=== WORK INSTRUCTIONS ===
Nothing is needed except the lines below that run from the one with "You are a computer-use" through the one with "Instruction: Switch to the Blame view", repeated exactly.

=== SOURCE DATA ===
* * * * *
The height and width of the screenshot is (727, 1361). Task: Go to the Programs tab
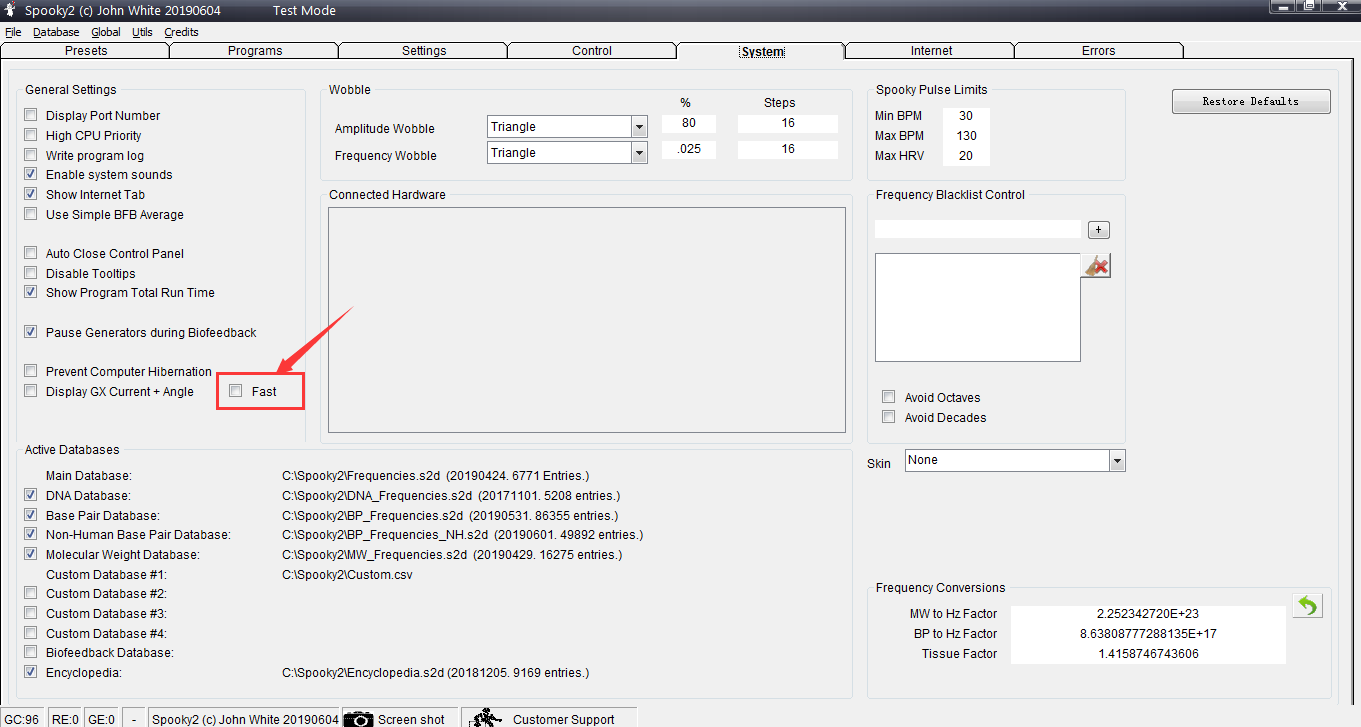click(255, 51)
* * * * *
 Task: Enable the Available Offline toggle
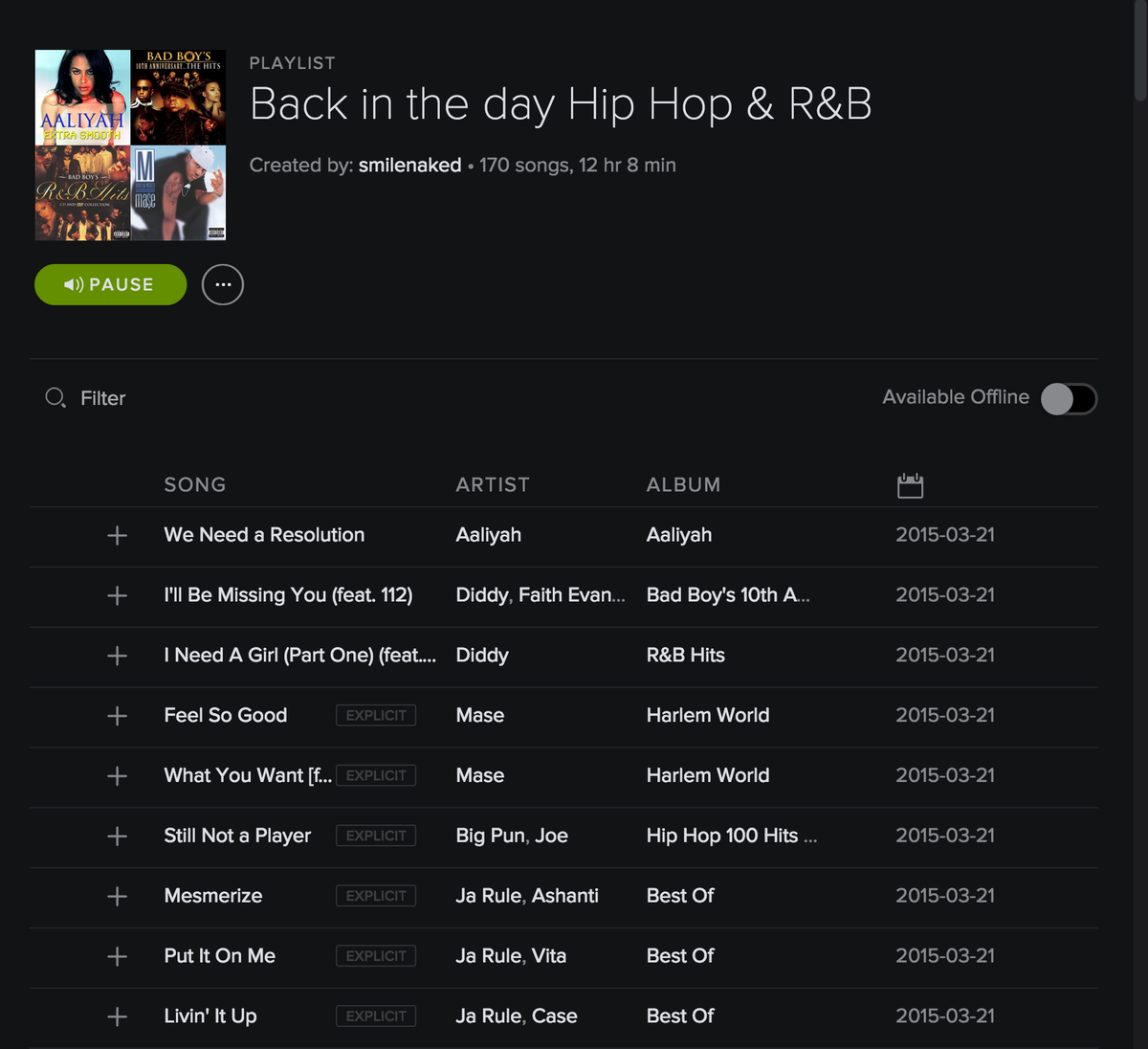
* * * * *
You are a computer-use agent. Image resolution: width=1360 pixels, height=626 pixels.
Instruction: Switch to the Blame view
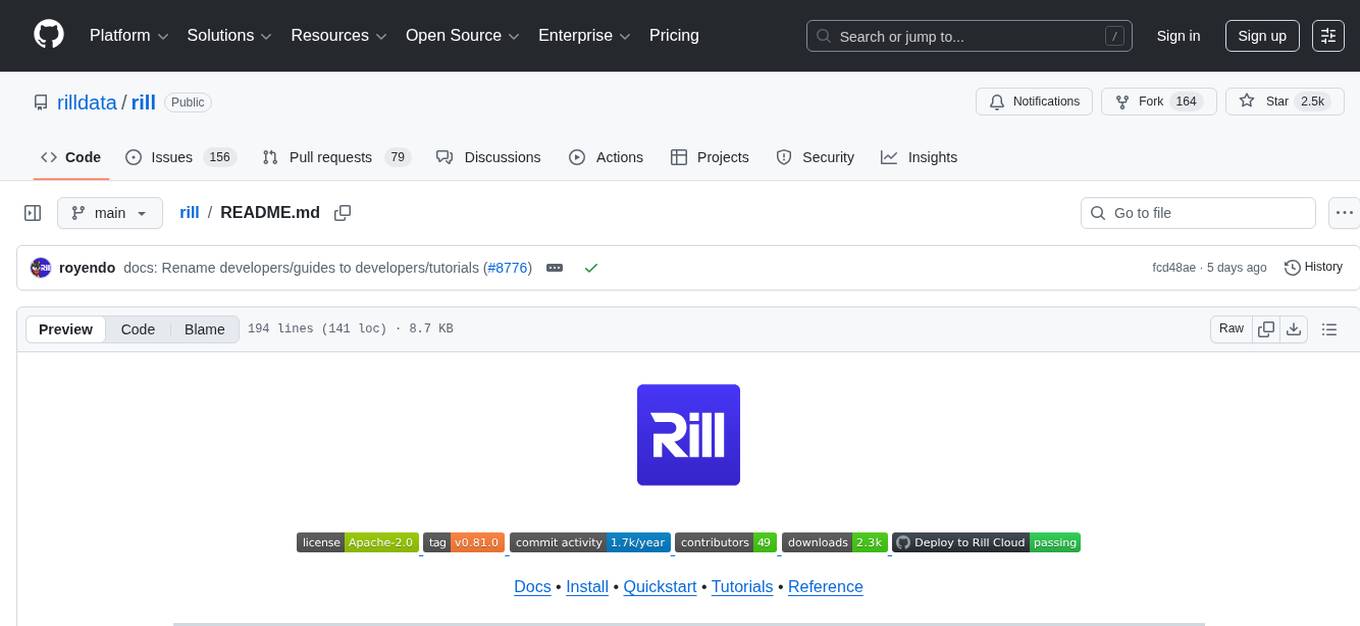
* * * * *
=== ANSWER BOX ===
You are a computer-use agent. Image resolution: width=1360 pixels, height=626 pixels.
Instruction: Switch to the Blame view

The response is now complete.